Enquanto a interdição e a queda do muro não têm perspectiva de solução, a obra para a nova caixa de luz, classificada como emergencial pela CRE, deve ocorrer nos próximos dias, segundo informado à diretora. Sobre o muro, os alunos são impedidos de irem ao parquinho da escola e a instituição tem adotado alternativas de saída para evitar movimentação próximo à estrutura desabada, na fachada da escola.
— Estamos reforçando os cuidados, né? De forma emergencial para que os alunos não passem mais lá pela frente. A gente faz sempre um questionamento: tu tem segurança num Tribunal de Justiça, em um presídio, mas dentro das escolas estaduais tu não tem essa garantia — declara a diretora.
Ações na Justiça
Tanto as situações do Imigrante quanto do Cristóvão estão com ações judicializadas. Conforme a promotora do Ministério Público, responsável pela Promotoria Regional da Educação, Simone Martini, trata-se de um problema estrutural da Secretaria Estadual da Educação (Seduc) devido aos processos burocráticos.

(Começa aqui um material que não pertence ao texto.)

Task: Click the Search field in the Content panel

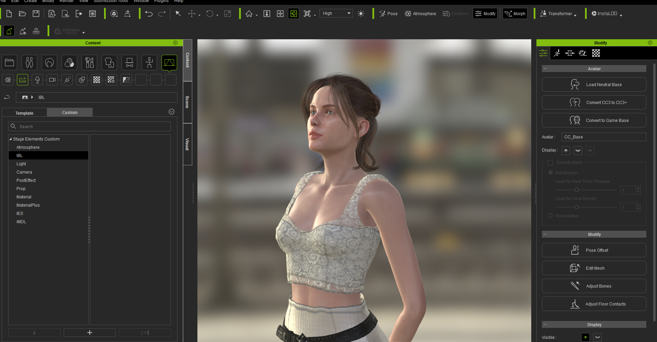Action: click(x=90, y=126)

— Não é nem falta de vontade do Estado, a burocracia é tanta que só mexendo nessa estrutura para agilizar os processos. Qual é a proposta de alteração dessa estrutura que não vai para frente? — analisa Simone.

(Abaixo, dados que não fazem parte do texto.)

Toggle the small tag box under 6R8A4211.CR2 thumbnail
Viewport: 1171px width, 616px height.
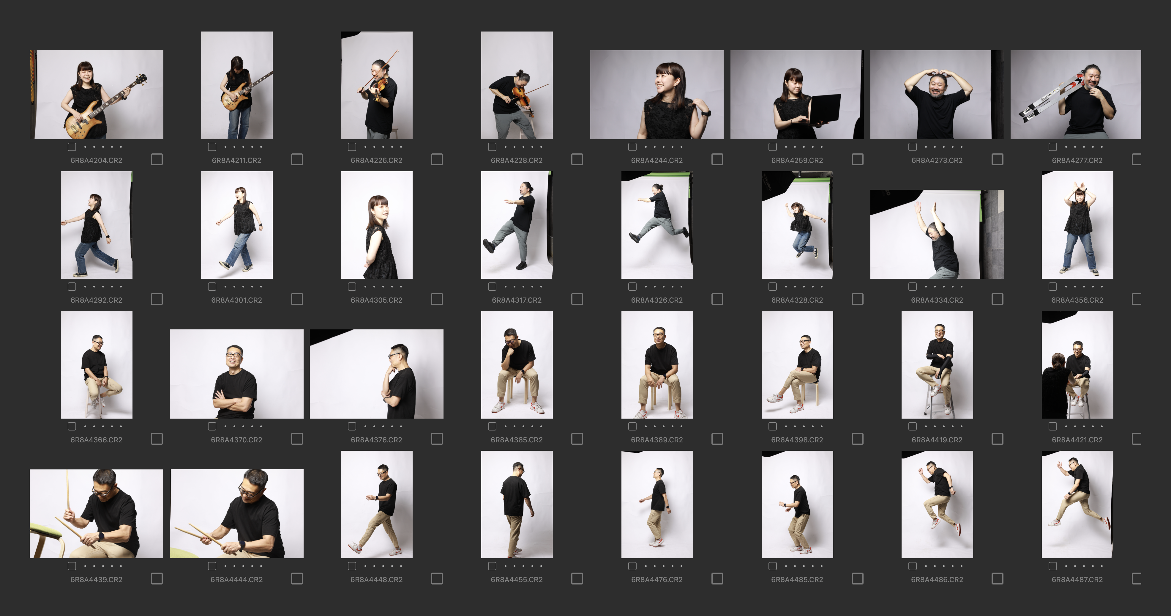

Em relação às multas determinadas ao Estado pelo não cumprimento das demandas, Simone diz que a própria Justiça não consegue configurar se há, de fato, descumprimento, pois o governo justifica que as empresas licitadas abandonam e retomam as obras. A promotora destaca que, no processo, toda a obra de reforma do Cristóvão deveria ter ficado pronta no início deste ano. De acordo com a promotora, o programa Mediar, do Ministério Público, está tentando intervir na situação. No caso do Imigrante, a liminar colocou como pena R$ 1 mil por dia, limitada a 30 dias, mas que ainda não está valendo.
O que diz o Estado
- Cristóvão de Mendoza: "Atualmente está em contratação da empresa para reconstrução do muro de contenção e Reforma do auditório e ginásio; plano de prevenção e proteção de combate a incêndio PPCI e reforma elétrica do auditório. Ocorrerá também a reforma dos blocos A, B e C e ampliação/construção de refeitório". Não foram informados os prazos.
- José Generosi: "Será removido o muro existente junto a Rua José Guerra, no trecho que vai do portão até a esquina com a Rua Severino Generosi. Serão removidos e recolocados sobre a cortina de concreto a ser executada os alambrados e gradis metálicos existentes. Parte da pavimentação interna ao pátio será previamente removida e refeita para permitir a remoção de terra necessária à execução da base da cortina. Essa demanda está em validação e, após, serão enviadas para a seleção de empresas". Não foram informados os prazos.
- Colégio Imigrante: "A empresa após reunião acordou em retomas os serviços e não parar até a conclusão. Esta semana retomaram os serviços. Estamos monitorando diariamente".
Nesta quarta-feira (25), o governo do Estado se manifestou, por meio de uma nota conjunta das secretarias de Obras, Educação e Governança, afirmando que todas as obras em escolas públicas devem ser feitas seguindo as normas da Lei de Licitações e que vem fazendo melhorias nos fluxos de contratação de obras escolares, com menos etapas e entraves burocráticos.